Source information Start Marker

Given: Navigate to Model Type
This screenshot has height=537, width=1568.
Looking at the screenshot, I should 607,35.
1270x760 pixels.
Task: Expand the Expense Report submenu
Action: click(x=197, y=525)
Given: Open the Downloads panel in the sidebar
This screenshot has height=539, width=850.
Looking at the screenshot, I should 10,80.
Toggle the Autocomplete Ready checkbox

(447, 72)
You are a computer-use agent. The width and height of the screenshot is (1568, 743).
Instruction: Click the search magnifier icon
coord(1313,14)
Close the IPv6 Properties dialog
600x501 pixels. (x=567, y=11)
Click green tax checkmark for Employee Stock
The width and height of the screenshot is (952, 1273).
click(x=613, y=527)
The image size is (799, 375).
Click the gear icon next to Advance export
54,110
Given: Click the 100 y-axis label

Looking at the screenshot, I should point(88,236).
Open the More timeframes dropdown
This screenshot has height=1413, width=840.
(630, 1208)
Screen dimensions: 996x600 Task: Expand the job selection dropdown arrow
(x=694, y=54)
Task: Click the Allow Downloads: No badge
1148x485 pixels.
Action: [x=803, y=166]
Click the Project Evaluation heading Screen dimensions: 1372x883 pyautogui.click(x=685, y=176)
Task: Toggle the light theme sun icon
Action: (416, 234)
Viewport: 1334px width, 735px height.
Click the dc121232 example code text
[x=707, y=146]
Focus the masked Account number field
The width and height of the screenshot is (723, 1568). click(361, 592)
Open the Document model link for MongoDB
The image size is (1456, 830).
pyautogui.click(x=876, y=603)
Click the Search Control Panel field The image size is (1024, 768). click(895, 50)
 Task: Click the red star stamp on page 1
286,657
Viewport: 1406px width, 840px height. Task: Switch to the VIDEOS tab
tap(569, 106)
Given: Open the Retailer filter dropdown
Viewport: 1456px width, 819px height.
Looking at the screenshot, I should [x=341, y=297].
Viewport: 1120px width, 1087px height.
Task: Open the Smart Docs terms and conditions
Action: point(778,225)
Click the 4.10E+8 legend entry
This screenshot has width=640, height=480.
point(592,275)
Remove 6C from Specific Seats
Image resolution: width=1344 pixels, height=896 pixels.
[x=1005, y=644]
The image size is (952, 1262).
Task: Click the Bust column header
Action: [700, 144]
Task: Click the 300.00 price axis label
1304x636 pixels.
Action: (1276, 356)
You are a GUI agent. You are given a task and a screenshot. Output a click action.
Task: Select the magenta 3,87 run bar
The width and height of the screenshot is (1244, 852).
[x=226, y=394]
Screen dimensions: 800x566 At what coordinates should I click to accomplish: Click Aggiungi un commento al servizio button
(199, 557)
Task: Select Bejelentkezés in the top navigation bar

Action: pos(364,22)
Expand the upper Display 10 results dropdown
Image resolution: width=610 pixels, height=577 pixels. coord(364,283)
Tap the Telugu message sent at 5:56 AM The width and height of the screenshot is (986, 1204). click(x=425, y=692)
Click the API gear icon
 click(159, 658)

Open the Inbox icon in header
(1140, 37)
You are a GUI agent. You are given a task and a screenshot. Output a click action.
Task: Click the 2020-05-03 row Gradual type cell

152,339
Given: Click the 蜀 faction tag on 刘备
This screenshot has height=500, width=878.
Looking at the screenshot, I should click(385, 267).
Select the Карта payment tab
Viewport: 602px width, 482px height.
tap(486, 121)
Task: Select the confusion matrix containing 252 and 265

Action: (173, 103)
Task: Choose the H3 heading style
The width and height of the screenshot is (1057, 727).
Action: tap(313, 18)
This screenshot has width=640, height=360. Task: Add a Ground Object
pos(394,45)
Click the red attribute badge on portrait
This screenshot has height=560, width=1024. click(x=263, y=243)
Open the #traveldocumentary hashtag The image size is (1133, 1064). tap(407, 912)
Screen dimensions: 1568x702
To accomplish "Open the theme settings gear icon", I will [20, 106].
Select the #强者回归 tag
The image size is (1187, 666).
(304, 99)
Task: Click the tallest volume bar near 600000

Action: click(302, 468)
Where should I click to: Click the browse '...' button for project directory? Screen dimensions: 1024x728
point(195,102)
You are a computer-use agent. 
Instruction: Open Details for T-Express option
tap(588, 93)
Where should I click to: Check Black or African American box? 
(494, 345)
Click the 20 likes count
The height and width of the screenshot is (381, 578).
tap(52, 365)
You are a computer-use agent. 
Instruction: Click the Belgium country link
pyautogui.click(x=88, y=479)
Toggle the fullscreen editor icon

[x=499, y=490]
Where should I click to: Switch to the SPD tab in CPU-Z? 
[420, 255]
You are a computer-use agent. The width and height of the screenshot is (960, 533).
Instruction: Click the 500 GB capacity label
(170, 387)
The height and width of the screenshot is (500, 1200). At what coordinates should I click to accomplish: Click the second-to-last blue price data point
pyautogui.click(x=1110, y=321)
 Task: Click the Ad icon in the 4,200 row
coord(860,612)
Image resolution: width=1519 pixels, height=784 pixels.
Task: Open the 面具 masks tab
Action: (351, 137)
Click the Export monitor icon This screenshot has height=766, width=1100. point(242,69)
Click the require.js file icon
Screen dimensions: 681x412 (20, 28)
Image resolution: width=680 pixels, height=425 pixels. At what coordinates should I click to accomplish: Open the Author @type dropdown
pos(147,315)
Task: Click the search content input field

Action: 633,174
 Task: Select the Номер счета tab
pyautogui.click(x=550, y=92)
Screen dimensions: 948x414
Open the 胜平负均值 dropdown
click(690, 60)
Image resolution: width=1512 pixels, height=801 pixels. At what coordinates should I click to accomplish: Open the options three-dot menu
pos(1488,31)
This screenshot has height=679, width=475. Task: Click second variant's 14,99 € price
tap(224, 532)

Source information End Marker

Work to complete ▸
Each line above from the one with "Click the Project" up to and including the one with "Click the Search Control" must be set down exactly, and no line outside that span may appear.

Solution ▸
Click the Project Evaluation heading Screen dimensions: 1372x883 pyautogui.click(x=685, y=176)
Task: Toggle the light theme sun icon
Action: (416, 234)
Viewport: 1334px width, 735px height.
Click the dc121232 example code text
[x=707, y=146]
Focus the masked Account number field
The width and height of the screenshot is (723, 1568). click(361, 592)
Open the Document model link for MongoDB
The image size is (1456, 830).
pyautogui.click(x=876, y=603)
Click the Search Control Panel field The image size is (1024, 768). click(895, 50)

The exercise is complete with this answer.